_Problem description_.
Only a slice of the listing below is wanted. Retype the lines from the one containing "送出評論 (129, 2164)" through the one containing "全台戲院 (145, 2562)", exactly, both ends included.

_Given information_.
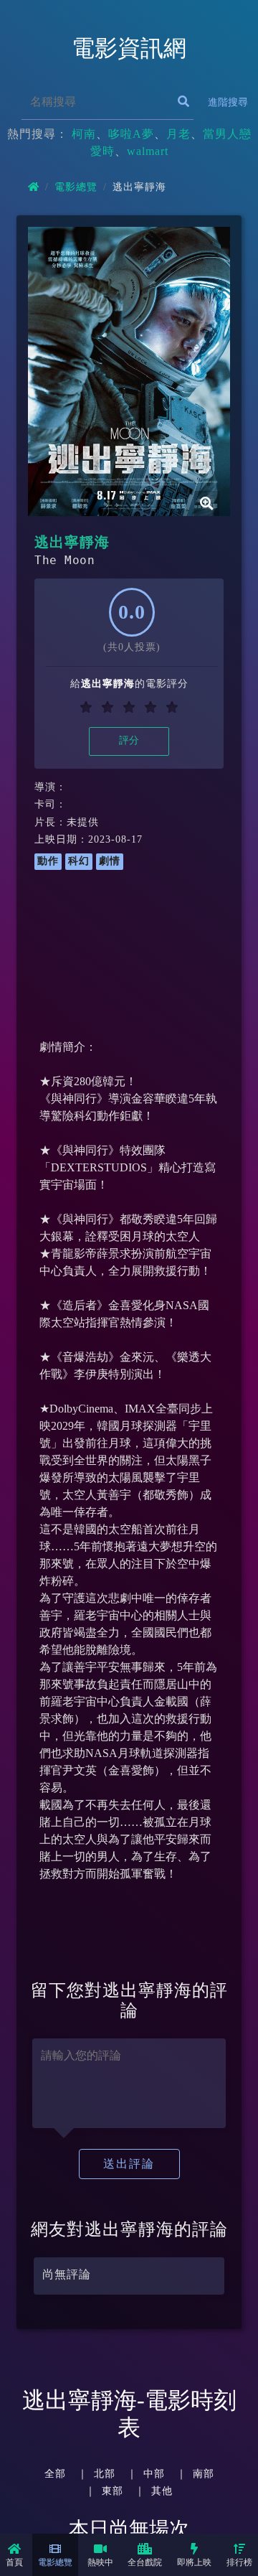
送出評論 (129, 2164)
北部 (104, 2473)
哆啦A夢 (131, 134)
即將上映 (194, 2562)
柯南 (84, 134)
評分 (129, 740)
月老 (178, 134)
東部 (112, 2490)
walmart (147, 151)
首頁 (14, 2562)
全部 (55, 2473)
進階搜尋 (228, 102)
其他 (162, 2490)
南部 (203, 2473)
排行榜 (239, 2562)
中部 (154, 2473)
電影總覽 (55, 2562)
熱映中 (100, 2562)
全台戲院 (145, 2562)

==

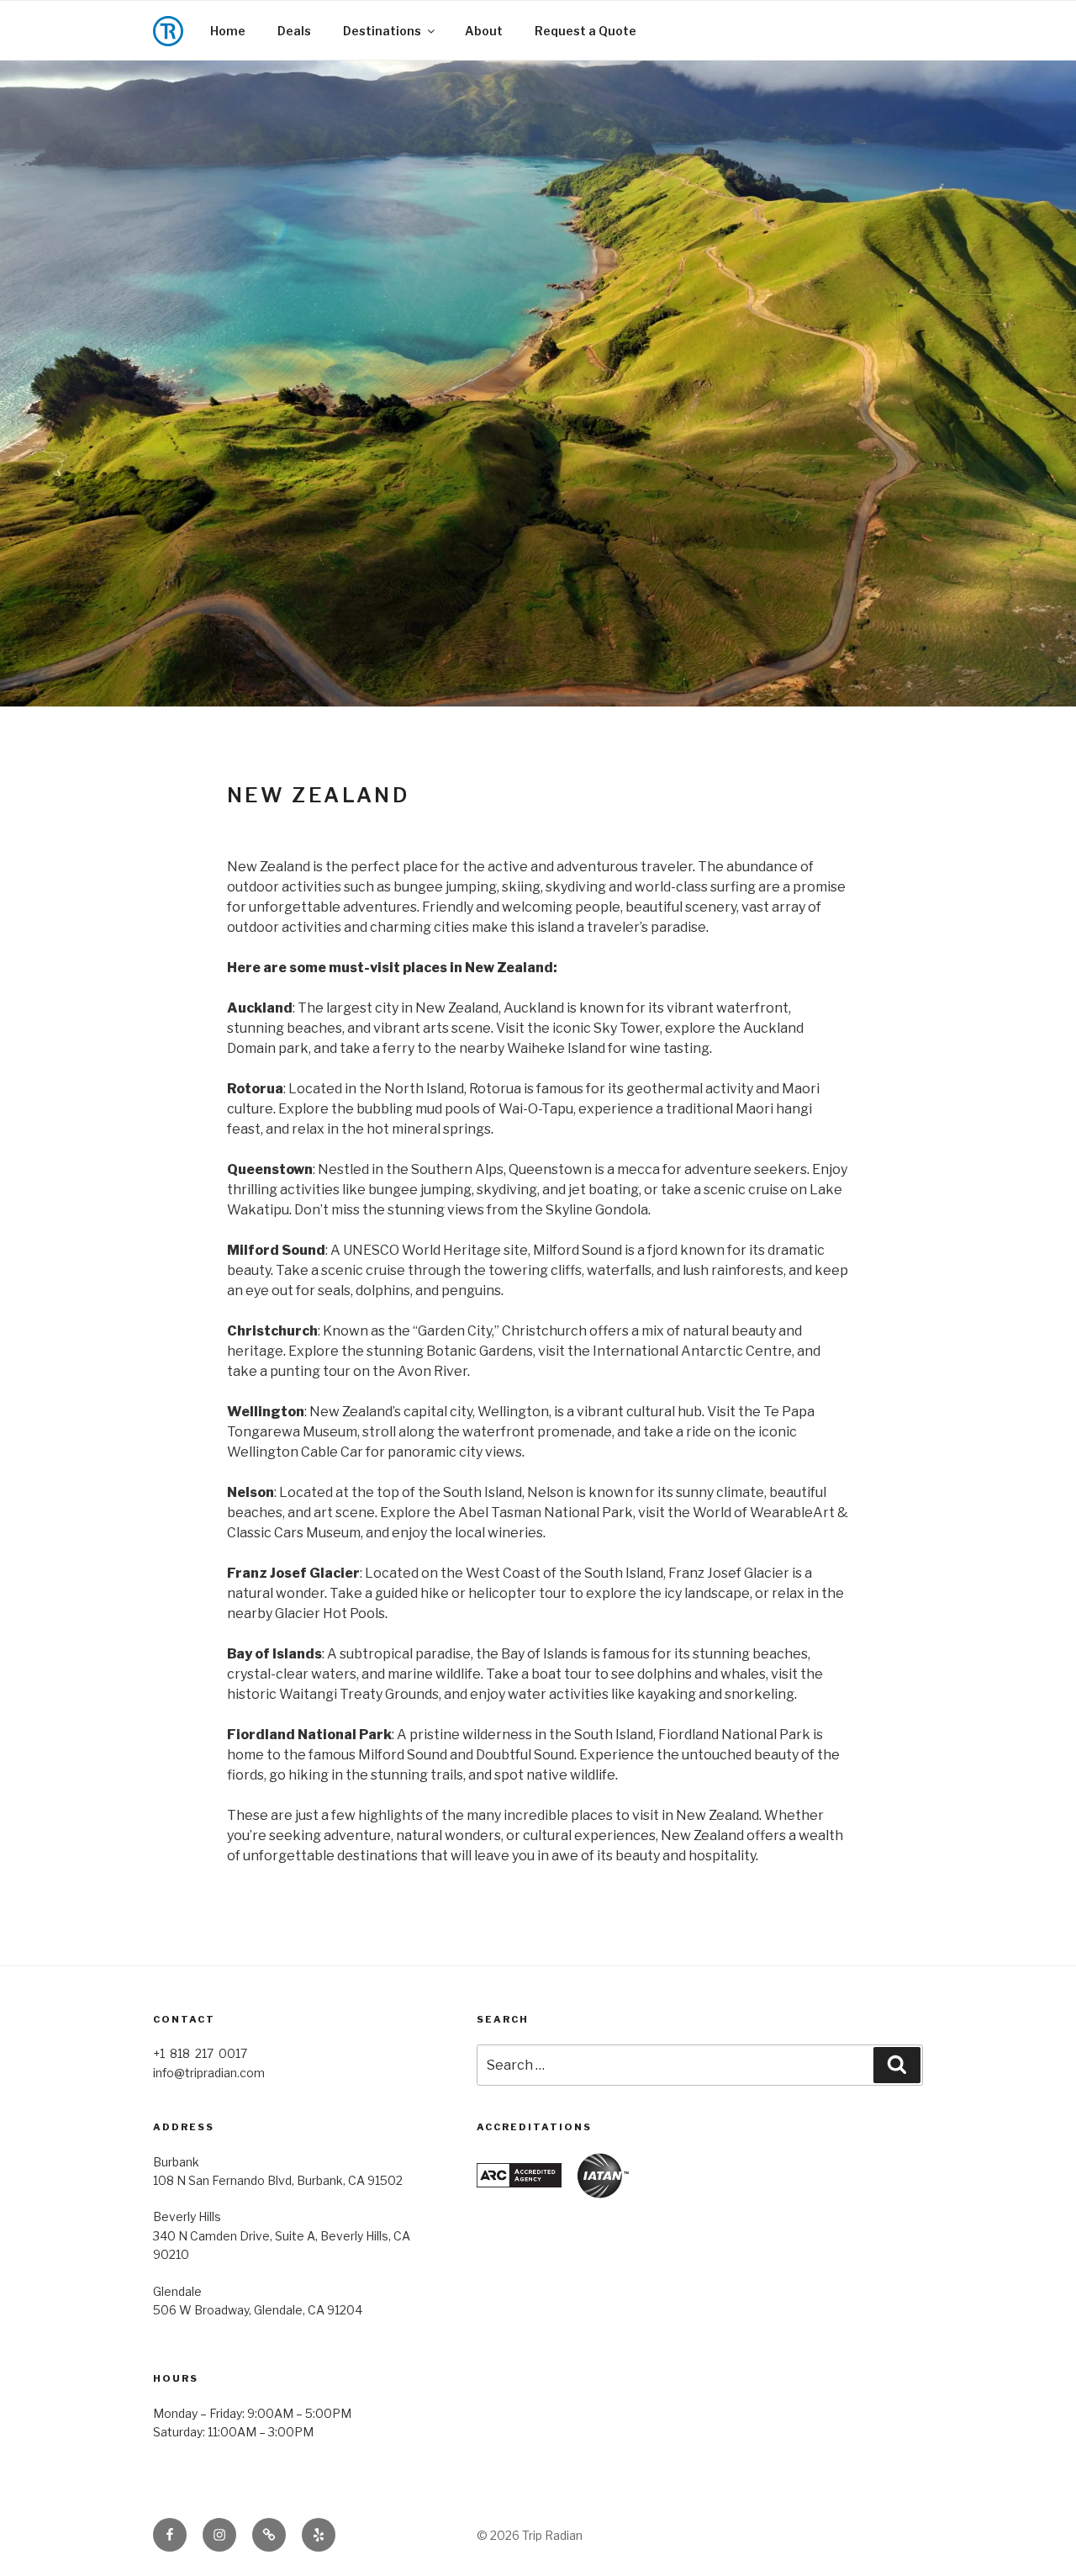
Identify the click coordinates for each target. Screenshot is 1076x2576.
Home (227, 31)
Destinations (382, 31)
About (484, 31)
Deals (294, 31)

_Written solution_.
送出評論 (129, 2164)
北部 (104, 2473)
哆啦A夢 (131, 134)
即將上映 (194, 2562)
柯南 (84, 134)
評分 (129, 740)
月老 (178, 134)
東部 (112, 2490)
walmart (147, 151)
首頁 (14, 2562)
全部 (55, 2473)
進階搜尋 (228, 102)
其他 (162, 2490)
南部 (203, 2473)
排行榜 (239, 2562)
中部 (154, 2473)
電影總覽 (55, 2562)
熱映中 (100, 2562)
全台戲院 (145, 2562)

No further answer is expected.